The Nourishing Schools toolkit allows for its easy adoption and implementation across schools. The process of designing this toolkit is collaborative, so that the organisations and schools that partner with us can adopt its modules effectively. For example, teachers and students can share their feedback to improve its success. They aren’t mere implementers, but stakeholders in its success.

Nourishing Schools Foundation provides the toolkit and support, but the true ownership of this programme and all credit for its success belongs to school principals who want to ensure a better future for the children, teachers who want to empower as well as educate, and changemakers who want to achieve sustainable improvements.

The Nourishing Schools toolkit is rolled out in a school over 8 weeks, through the efforts of “student ministers” i.e. leaders identified from amongst schoolchildren, that use its components to involve their peers in efforts to tackle malnutrition. The toolkit components broadly cover three topics.

Food and Nutrition

This part of the toolkit includes games that teach children about the nutritious properties of foods and encourages them to adopt healthy eating habits. For example, the Guess Who game involves guessing the food item on the picture card using hints from the clue cards. In the process of playing the game, children learn about the benefits of various foods. Such games aid association and recall, implementation and help in better decision-making. In addition, the My Balanced Meal game teaches children about how they can combine various foods to create a balanced diet.
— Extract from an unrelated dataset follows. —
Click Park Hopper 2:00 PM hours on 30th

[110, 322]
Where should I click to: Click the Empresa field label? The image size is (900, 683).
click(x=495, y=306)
This is combined with efforts to encourage their consumption such as by sharing local recipes and home remedies.

Sanitation and Hygiene

Access to safe drinking water, sanitation, and hygiene (WASH) services have an important positive impact on nutrition. To support this, the toolkit encourages children to observe the quality of water, sanitation and hand-washing amenities in their schools and communities. For example, through the Investigate Sanitation game, children learn how to assess the quality of sanitation facilities and what can be improved in their environment. Further, the Dramatic Connections game encourages them to act out a skit showing the impact of poor access to WASH services and how to address this.

 

Agriculture

The toolkit can only reach its full potential if its effects are felt within the community. To begin with, our work encourages children to manage a school garden, to improve their access to nutritious foods. The behavioural changes brought about in schools can then have a ripple effect through the larger social sphere. To support what is taught in schools, Nourishing Schools works with farming groups to encourage the cultivation of nutritious foods by linking them to increased incomes. This is combined with efforts to encourage their consumption such as by sharing local recipes and home remedies. This builds both the supply and the demand for nutritious foods.